WHAT NEEDS TO BE DONE: Will you render the lines below as a numbered list, leaving out any blank lines?

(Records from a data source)
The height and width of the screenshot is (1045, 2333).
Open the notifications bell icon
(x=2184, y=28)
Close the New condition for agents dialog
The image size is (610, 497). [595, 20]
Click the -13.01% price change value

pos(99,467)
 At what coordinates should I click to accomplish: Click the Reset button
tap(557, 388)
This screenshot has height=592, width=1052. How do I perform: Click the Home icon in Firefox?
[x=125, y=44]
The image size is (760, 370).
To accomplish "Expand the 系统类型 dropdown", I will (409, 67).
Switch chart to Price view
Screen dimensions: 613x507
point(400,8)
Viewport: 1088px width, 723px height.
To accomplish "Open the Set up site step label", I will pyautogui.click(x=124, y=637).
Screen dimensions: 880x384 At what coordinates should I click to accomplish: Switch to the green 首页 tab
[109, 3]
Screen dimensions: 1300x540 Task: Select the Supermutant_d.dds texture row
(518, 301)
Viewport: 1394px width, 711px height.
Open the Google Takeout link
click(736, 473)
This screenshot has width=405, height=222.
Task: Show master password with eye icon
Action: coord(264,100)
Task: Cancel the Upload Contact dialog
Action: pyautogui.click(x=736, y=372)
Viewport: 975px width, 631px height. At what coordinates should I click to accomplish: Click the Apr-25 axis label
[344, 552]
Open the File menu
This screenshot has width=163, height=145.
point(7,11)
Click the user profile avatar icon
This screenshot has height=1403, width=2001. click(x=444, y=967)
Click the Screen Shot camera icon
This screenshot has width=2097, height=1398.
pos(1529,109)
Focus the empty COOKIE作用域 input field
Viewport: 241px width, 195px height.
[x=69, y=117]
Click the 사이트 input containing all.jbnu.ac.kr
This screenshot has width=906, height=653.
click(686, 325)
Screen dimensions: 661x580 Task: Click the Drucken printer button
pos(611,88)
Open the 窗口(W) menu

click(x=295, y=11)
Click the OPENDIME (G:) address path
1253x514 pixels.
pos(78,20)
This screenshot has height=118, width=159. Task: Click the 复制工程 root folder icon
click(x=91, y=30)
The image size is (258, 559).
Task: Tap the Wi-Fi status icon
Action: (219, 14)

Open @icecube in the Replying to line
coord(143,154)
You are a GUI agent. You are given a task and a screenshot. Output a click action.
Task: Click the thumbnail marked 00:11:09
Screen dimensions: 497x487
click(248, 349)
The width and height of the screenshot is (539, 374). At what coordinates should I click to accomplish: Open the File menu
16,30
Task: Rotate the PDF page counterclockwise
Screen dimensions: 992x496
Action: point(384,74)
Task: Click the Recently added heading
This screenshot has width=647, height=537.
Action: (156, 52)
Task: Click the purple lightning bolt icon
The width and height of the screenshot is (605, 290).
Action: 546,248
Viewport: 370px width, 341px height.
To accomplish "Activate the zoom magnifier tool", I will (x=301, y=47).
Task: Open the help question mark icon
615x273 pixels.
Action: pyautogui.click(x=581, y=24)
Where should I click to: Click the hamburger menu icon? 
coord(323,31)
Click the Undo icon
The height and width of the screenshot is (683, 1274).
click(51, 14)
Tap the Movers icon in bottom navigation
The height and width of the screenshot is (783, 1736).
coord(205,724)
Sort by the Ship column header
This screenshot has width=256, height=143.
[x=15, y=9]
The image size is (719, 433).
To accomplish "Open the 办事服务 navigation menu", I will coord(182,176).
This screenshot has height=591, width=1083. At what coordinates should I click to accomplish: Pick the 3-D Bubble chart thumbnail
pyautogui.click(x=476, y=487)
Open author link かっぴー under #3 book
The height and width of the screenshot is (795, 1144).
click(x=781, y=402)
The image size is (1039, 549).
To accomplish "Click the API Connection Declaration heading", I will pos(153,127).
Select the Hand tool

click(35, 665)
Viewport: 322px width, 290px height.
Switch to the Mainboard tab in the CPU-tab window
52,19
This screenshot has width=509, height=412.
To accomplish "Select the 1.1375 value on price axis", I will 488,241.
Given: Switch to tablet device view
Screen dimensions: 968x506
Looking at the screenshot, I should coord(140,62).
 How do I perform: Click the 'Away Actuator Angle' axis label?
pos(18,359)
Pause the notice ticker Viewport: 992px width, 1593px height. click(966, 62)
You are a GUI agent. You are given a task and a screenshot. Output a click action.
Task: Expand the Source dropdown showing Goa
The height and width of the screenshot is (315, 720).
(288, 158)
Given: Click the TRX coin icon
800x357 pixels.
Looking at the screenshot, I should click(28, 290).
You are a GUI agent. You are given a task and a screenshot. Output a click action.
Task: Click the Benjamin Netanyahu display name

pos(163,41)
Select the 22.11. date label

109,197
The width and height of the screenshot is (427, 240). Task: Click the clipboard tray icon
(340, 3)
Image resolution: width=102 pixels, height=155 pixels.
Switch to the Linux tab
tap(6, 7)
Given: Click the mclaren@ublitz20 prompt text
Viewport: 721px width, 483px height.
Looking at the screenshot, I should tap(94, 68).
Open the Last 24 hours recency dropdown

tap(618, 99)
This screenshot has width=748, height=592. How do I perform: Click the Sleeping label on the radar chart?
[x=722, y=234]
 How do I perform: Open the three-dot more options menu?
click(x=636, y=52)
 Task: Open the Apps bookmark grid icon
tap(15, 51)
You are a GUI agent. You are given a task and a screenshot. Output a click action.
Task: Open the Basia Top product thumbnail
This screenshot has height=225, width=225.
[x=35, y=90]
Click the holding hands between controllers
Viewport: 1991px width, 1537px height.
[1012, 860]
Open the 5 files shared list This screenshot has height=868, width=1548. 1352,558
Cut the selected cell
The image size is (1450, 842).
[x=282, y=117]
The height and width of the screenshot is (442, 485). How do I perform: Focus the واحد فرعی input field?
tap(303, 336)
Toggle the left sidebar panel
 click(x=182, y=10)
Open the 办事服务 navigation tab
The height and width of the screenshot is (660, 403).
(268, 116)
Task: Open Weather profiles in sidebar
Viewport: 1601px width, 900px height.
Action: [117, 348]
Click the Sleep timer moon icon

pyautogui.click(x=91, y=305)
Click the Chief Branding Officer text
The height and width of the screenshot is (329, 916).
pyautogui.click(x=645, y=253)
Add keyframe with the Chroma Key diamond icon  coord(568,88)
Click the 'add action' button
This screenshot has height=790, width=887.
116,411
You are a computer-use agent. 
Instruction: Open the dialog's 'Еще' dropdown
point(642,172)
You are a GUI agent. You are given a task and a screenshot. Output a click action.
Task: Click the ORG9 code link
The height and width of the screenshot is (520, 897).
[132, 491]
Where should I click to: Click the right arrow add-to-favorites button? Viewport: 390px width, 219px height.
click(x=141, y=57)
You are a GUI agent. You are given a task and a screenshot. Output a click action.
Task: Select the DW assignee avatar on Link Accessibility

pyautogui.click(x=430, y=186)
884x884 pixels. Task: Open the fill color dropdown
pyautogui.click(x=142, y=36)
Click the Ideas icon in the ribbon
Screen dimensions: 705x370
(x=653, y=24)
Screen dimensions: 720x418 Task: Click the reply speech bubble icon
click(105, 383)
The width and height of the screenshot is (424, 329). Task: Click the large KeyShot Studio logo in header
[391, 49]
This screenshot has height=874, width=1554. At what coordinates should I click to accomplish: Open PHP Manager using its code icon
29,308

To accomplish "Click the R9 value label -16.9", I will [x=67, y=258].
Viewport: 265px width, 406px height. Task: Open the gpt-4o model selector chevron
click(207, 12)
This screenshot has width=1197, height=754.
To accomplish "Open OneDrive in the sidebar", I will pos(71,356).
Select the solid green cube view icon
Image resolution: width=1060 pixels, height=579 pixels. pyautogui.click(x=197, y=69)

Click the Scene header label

FULL OUTPUT:
1. The height and width of the screenshot is (1045, 2333).
2. Open the notifications bell icon
3. (x=2184, y=28)
4. Close the New condition for agents dialog
5. The image size is (610, 497). [595, 20]
6. Click the -13.01% price change value
7. pos(99,467)
8.  At what coordinates should I click to accomplish: Click the Reset button
9. tap(557, 388)
10. This screenshot has height=592, width=1052. How do I perform: Click the Home icon in Firefox?
11. [x=125, y=44]
12. The image size is (760, 370).
13. To accomplish "Expand the 系统类型 dropdown", I will (409, 67).
14. Switch chart to Price view
15. Screen dimensions: 613x507
16. point(400,8)
17. Viewport: 1088px width, 723px height.
18. To accomplish "Open the Set up site step label", I will pyautogui.click(x=124, y=637).
19. Screen dimensions: 880x384 At what coordinates should I click to accomplish: Switch to the green 首页 tab
20. [109, 3]
21. Screen dimensions: 1300x540 Task: Select the Supermutant_d.dds texture row
22. (518, 301)
23. Viewport: 1394px width, 711px height.
24. Open the Google Takeout link
25. click(736, 473)
26. This screenshot has width=405, height=222.
27. Task: Show master password with eye icon
28. Action: coord(264,100)
29. Task: Cancel the Upload Contact dialog
30. Action: pyautogui.click(x=736, y=372)
31. Viewport: 975px width, 631px height. At what coordinates should I click to accomplish: Click the Apr-25 axis label
32. [344, 552]
33. Open the File menu
34. This screenshot has width=163, height=145.
35. point(7,11)
36. Click the user profile avatar icon
37. This screenshot has height=1403, width=2001. click(x=444, y=967)
38. Click the Screen Shot camera icon
39. This screenshot has width=2097, height=1398.
40. pos(1529,109)
41. Focus the empty COOKIE作用域 input field
42. Viewport: 241px width, 195px height.
43. [x=69, y=117]
44. Click the 사이트 input containing all.jbnu.ac.kr
45. This screenshot has width=906, height=653.
46. click(686, 325)
47. Screen dimensions: 661x580 Task: Click the Drucken printer button
48. pos(611,88)
49. Open the 窗口(W) menu
50. click(x=295, y=11)
51. Click the OPENDIME (G:) address path
52. 1253x514 pixels.
53. pos(78,20)
54. This screenshot has height=118, width=159. Task: Click the 复制工程 root folder icon
55. click(x=91, y=30)
56. The image size is (258, 559).
57. Task: Tap the Wi-Fi status icon
58. Action: (219, 14)
59. Open @icecube in the Replying to line
60. coord(143,154)
61. You are a GUI agent. You are given a task and a screenshot. Output a click action.
62. Task: Click the thumbnail marked 00:11:09
63. Screen dimensions: 497x487
64. click(248, 349)
65. The width and height of the screenshot is (539, 374). At what coordinates should I click to accomplish: Open the File menu
66. 16,30
67. Task: Rotate the PDF page counterclockwise
68. Screen dimensions: 992x496
69. Action: point(384,74)
70. Task: Click the Recently added heading
71. This screenshot has width=647, height=537.
72. Action: (156, 52)
73. Task: Click the purple lightning bolt icon
74. The width and height of the screenshot is (605, 290).
75. Action: 546,248
76. Viewport: 370px width, 341px height.
77. To accomplish "Activate the zoom magnifier tool", I will (x=301, y=47).
78. Task: Open the help question mark icon
79. 615x273 pixels.
80. Action: pyautogui.click(x=581, y=24)
81. Where should I click to: Click the hamburger menu icon? 
82. coord(323,31)
83. Click the Undo icon
84. The height and width of the screenshot is (683, 1274).
85. click(51, 14)
86. Tap the Movers icon in bottom navigation
87. The height and width of the screenshot is (783, 1736).
88. coord(205,724)
89. Sort by the Ship column header
90. This screenshot has width=256, height=143.
91. [x=15, y=9]
92. The image size is (719, 433).
93. To accomplish "Open the 办事服务 navigation menu", I will coord(182,176).
94. This screenshot has height=591, width=1083. At what coordinates should I click to accomplish: Pick the 3-D Bubble chart thumbnail
95. pyautogui.click(x=476, y=487)
96. Open author link かっぴー under #3 book
97. The height and width of the screenshot is (795, 1144).
98. click(x=781, y=402)
99. The image size is (1039, 549).
100. To accomplish "Click the API Connection Declaration heading", I will pos(153,127).
101. Select the Hand tool
102. click(35, 665)
103. Viewport: 322px width, 290px height.
104. Switch to the Mainboard tab in the CPU-tab window
105. 52,19
106. This screenshot has width=509, height=412.
107. To accomplish "Select the 1.1375 value on price axis", I will 488,241.
108. Given: Switch to tablet device view
109. Screen dimensions: 968x506
110. Looking at the screenshot, I should coord(140,62).
111.  How do I perform: Click the 'Away Actuator Angle' axis label?
112. pos(18,359)
113. Pause the notice ticker Viewport: 992px width, 1593px height. click(966, 62)
114. You are a GUI agent. You are given a task and a screenshot. Output a click action.
115. Task: Expand the Source dropdown showing Goa
116. The height and width of the screenshot is (315, 720).
117. (288, 158)
118. Given: Click the TRX coin icon
119. 800x357 pixels.
120. Looking at the screenshot, I should click(28, 290).
121. You are a GUI agent. You are given a task and a screenshot. Output a click action.
122. Task: Click the Benjamin Netanyahu display name
123. pos(163,41)
124. Select the 22.11. date label
125. 109,197
126. The width and height of the screenshot is (427, 240). Task: Click the clipboard tray icon
127. (340, 3)
128. Image resolution: width=102 pixels, height=155 pixels.
129. Switch to the Linux tab
130. tap(6, 7)
131. Given: Click the mclaren@ublitz20 prompt text
132. Viewport: 721px width, 483px height.
133. Looking at the screenshot, I should tap(94, 68).
134. Open the Last 24 hours recency dropdown
135. tap(618, 99)
136. This screenshot has width=748, height=592. How do I perform: Click the Sleeping label on the radar chart?
137. [x=722, y=234]
138.  How do I perform: Open the three-dot more options menu?
139. click(x=636, y=52)
140.  Task: Open the Apps bookmark grid icon
141. tap(15, 51)
142. You are a GUI agent. You are given a task and a screenshot. Output a click action.
143. Task: Open the Basia Top product thumbnail
144. This screenshot has height=225, width=225.
145. [x=35, y=90]
146. Click the holding hands between controllers
147. Viewport: 1991px width, 1537px height.
148. [1012, 860]
149. Open the 5 files shared list This screenshot has height=868, width=1548. 1352,558
150. Cut the selected cell
151. The image size is (1450, 842).
152. [x=282, y=117]
153. The height and width of the screenshot is (442, 485). How do I perform: Focus the واحد فرعی input field?
154. tap(303, 336)
155. Toggle the left sidebar panel
156.  click(x=182, y=10)
157. Open the 办事服务 navigation tab
158. The height and width of the screenshot is (660, 403).
159. (268, 116)
160. Task: Open Weather profiles in sidebar
161. Viewport: 1601px width, 900px height.
162. Action: [117, 348]
163. Click the Sleep timer moon icon
164. pyautogui.click(x=91, y=305)
165. Click the Chief Branding Officer text
166. The height and width of the screenshot is (329, 916).
167. pyautogui.click(x=645, y=253)
168. Add keyframe with the Chroma Key diamond icon  coord(568,88)
169. Click the 'add action' button
170. This screenshot has height=790, width=887.
171. 116,411
172. You are a computer-use agent. 
173. Instruction: Open the dialog's 'Еще' dropdown
174. point(642,172)
175. You are a GUI agent. You are given a task and a screenshot. Output a click action.
176. Task: Click the ORG9 code link
177. The height and width of the screenshot is (520, 897).
178. [132, 491]
179. Where should I click to: Click the right arrow add-to-favorites button? Viewport: 390px width, 219px height.
180. click(x=141, y=57)
181. You are a GUI agent. You are given a task and a screenshot. Output a click action.
182. Task: Select the DW assignee avatar on Link Accessibility
183. pyautogui.click(x=430, y=186)
184. 884x884 pixels. Task: Open the fill color dropdown
185. pyautogui.click(x=142, y=36)
186. Click the Ideas icon in the ribbon
187. Screen dimensions: 705x370
188. (x=653, y=24)
189. Screen dimensions: 720x418 Task: Click the reply speech bubble icon
190. click(105, 383)
191. The width and height of the screenshot is (424, 329). Task: Click the large KeyShot Studio logo in header
192. [391, 49]
193. This screenshot has height=874, width=1554. At what coordinates should I click to accomplish: Open PHP Manager using its code icon
194. 29,308
195. To accomplish "Click the R9 value label -16.9", I will [x=67, y=258].
196. Viewport: 265px width, 406px height. Task: Open the gpt-4o model selector chevron
197. click(207, 12)
198. This screenshot has width=1197, height=754.
199. To accomplish "Open OneDrive in the sidebar", I will pos(71,356).
200. Select the solid green cube view icon
201. Image resolution: width=1060 pixels, height=579 pixels. pyautogui.click(x=197, y=69)
202. Click the Scene header label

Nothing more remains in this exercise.